Farther east along Wellesley is a ludicrous proposal to insert a condominium tower amid exist­ing high-rise towers in St. James Town (see the July 2025 issue of the bridge). When the applicant floated the proposal in 2018, the tower was going to stand 51 sto­reys tall. Like Pinocchio’s nose, it has grown to 58 storeys, one floor for every year since. E d­ward LaRusic, Ward 13 (Toronto Centre) Councillor Chris Moi­se’s deputy chief of staff, told me in correspondence: “as it’s probable that there is a positive staff report, Councillor Moise is probably going to be supporting the staff recommendations to approve this application.”

At 410 Sherbourne Street, site of the Phoenix nightclub, a tow­er grew to 39 storeys. Kristyn Wong-Tam, formerly the ward’s representative on city council, told us at the community consul­tation meeting in 2022 that the project had started at 25 storeys in pre-consultation. Wong-Tam was concerned about the exces­sively tall tower’s shadowing ef­fect on multiple open spaces, its inappropriate transition to exist­ing low-rise buildings, the size of its floor plate, the location of driveways and service areas and the loss of a live music venue.

When city planning staff rec­ommended approving the appli­cation in 2023, it had become 42 storeys tall without any afforda­ble housing. City Council held off until the lease for the Phoe­nix nightclub was extended.

Opposite the Phoenix, the city initiated a rezoning on a mu­nicipal parking lot to permit a 26-storey tower in 2021. When a nonprofit housing provider is found to build the tower, it would offer 267 rental apart­ments, at least a third of which would be affordable.

A few metres south, at 383– 387 Sherbourne Street, a private developer in 2021 proposed a 49-storey tower nearly double the height of what the city re­zoned for itself on the parking lot. Six months after applying for the rezoning, the developer appealed to the Ontario Land Tribunal, an arcane provincially appointed body that can over­rule municipal governments.

The city settled for a 39-sto­rey tower. It will sprout from retained parts of the existing walk-up apartment building at no. 387, while the existing walk-up apartment at no. 383, next door to Sacré-Coeur Church, will be kept whole. Of the pro­ject’s 378 units of housing, 27 will be affordable.

Down Sherbourne at its in­tersection with Gerrard Street East, the city approved an 18-storey tower last year. The project had had a long gestation, and if the account of the process in the provincial appeal tribu­nal’s report can be believed, the original proposal was for a squat five-storey structure. The city wanted a ten-storey tower, but the applicant rejected that concept and appealed. In 2019 the tribunal allowed a 15-storey tower despite the city’s misgiv­ings about the building’s shad­ow on Allan Gardens, Toronto’s second-oldest park (1864).
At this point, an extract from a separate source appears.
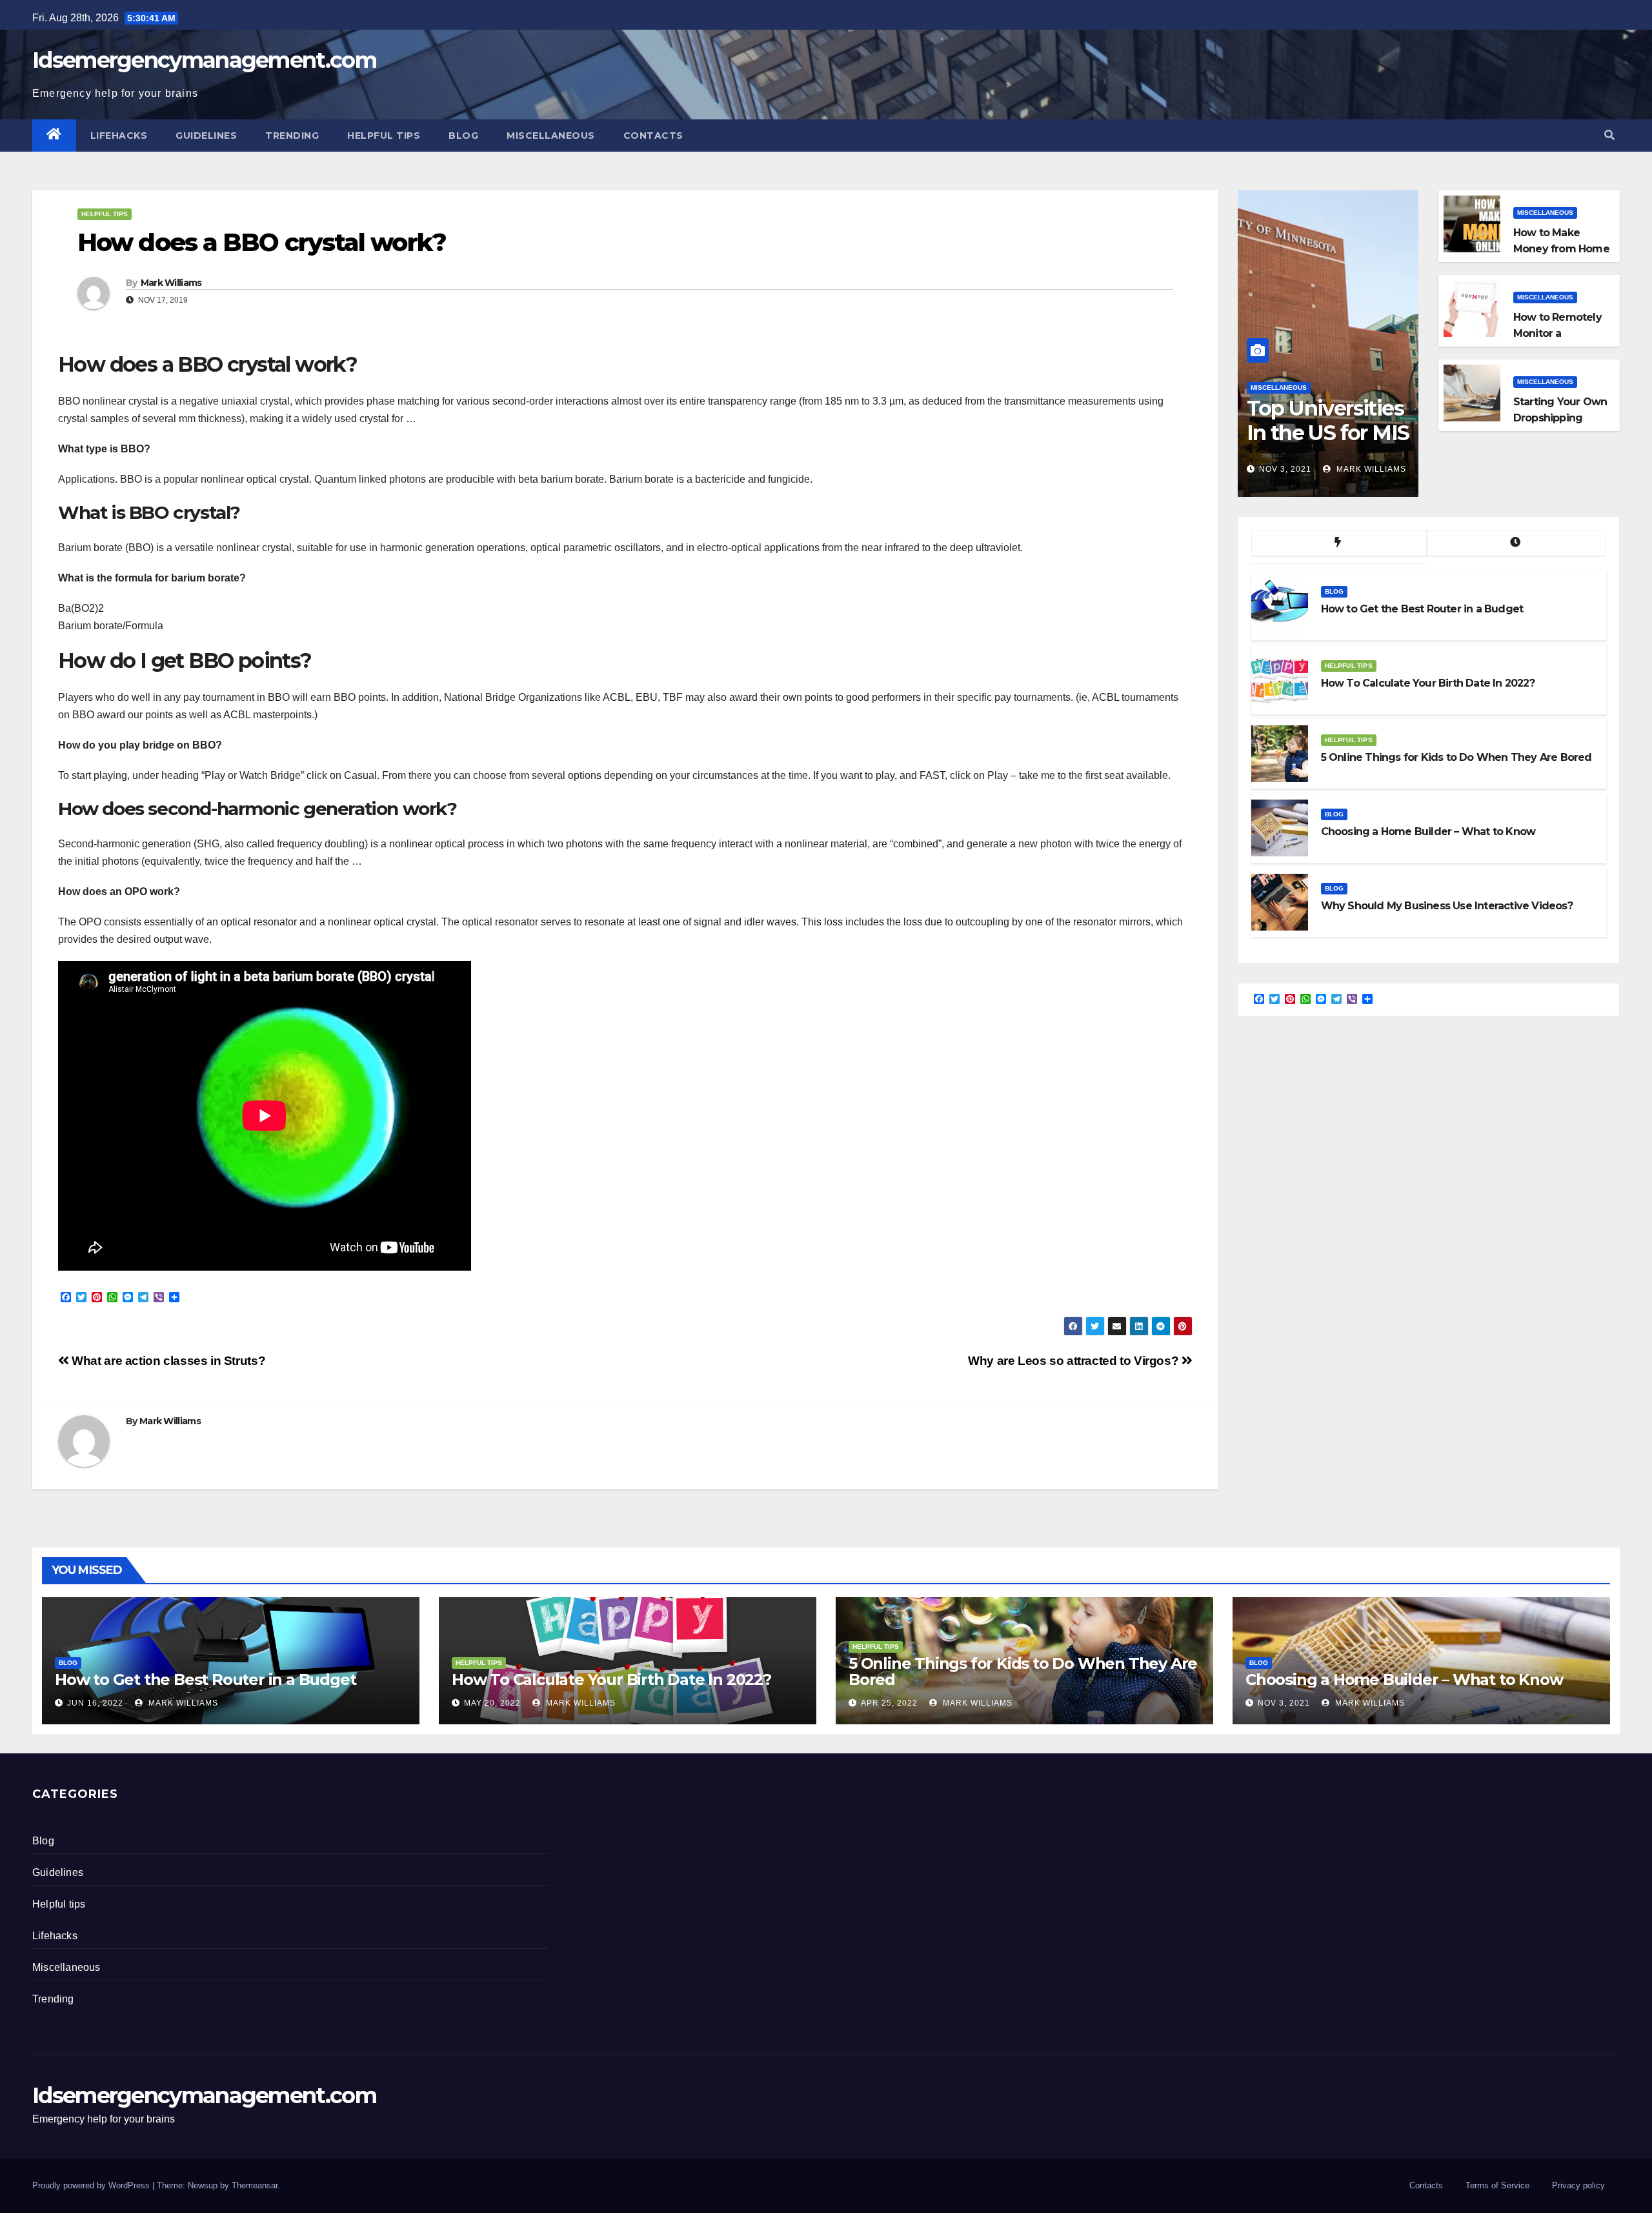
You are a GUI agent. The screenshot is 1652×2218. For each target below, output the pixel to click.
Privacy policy (1578, 2185)
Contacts (653, 135)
It’s a precious vestige of open space containing the city’s oldest hor­ticultural gardens (1860) and the Palm House (1909-10), which the city recently restored. Late last summer, while construc­tion had already started on the blocky 15-storey tower, the city accepted the addition of three more floors.
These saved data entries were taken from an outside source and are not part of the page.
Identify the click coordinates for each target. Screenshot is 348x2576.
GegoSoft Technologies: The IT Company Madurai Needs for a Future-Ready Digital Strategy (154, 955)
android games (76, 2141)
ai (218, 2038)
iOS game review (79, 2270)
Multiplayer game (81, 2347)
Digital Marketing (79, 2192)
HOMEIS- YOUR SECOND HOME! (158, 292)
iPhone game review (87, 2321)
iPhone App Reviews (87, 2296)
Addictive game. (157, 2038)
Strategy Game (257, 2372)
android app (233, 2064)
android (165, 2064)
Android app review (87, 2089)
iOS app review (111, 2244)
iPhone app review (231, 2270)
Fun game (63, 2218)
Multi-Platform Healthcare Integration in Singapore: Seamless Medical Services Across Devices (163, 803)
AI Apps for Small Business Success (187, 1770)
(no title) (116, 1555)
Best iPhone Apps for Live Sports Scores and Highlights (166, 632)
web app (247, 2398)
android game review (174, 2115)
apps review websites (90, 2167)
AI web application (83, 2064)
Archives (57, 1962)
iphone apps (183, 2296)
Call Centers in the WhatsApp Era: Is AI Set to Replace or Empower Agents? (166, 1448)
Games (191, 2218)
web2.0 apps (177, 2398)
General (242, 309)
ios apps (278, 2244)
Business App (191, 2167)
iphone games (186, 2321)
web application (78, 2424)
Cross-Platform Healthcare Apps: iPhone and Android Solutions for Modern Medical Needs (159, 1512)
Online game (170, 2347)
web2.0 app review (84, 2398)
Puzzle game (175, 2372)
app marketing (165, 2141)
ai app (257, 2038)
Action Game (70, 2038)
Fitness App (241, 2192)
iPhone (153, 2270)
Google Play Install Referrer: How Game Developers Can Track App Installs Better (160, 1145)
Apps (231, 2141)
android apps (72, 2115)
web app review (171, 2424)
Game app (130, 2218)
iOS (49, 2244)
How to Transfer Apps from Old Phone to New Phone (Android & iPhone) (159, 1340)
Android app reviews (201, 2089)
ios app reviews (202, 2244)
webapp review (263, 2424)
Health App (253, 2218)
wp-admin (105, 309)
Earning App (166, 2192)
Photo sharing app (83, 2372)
At Sherbourne and Carlton Streets, St. Luke’s Church re­ceived planning approval in 2022 to build staggered boxes around and cantilevered over the landmark church. Not con­tent with the original twelve storeys, the church has applied to erect a 48-storey tower to be built under, around, through, and cantilevered over retained parts of the Victorian edifice.

Each of these sites is in or ad­jacent to a heritage conservation district – a protected historic area where each property with­in its boundaries is designated by the municipality under the Ontario Heritage Act. Yet, in granting planning approvals piecemeal and without con­sideration for their cumulative effect, the city has ignored its own objectives for the Cabbage­town Northwest, Cabbagetown Southwest and Garden District heritage conservation districts. In addition, the Downtown Sec­ondary Plan, a framework for growth in the downtown core, does not direct intensification to Sherbourne Street or eastward along Wellesley.

With the city’s insatiable ap­petite for development charges, planning fees and property tax revenue, no place in Cabbage­town is safe from creeping tow­ers. At various times over the last half century, ordinary cit­izens organized and stood up for the obvious historic worth of their neighbourhood. They have to do this again now.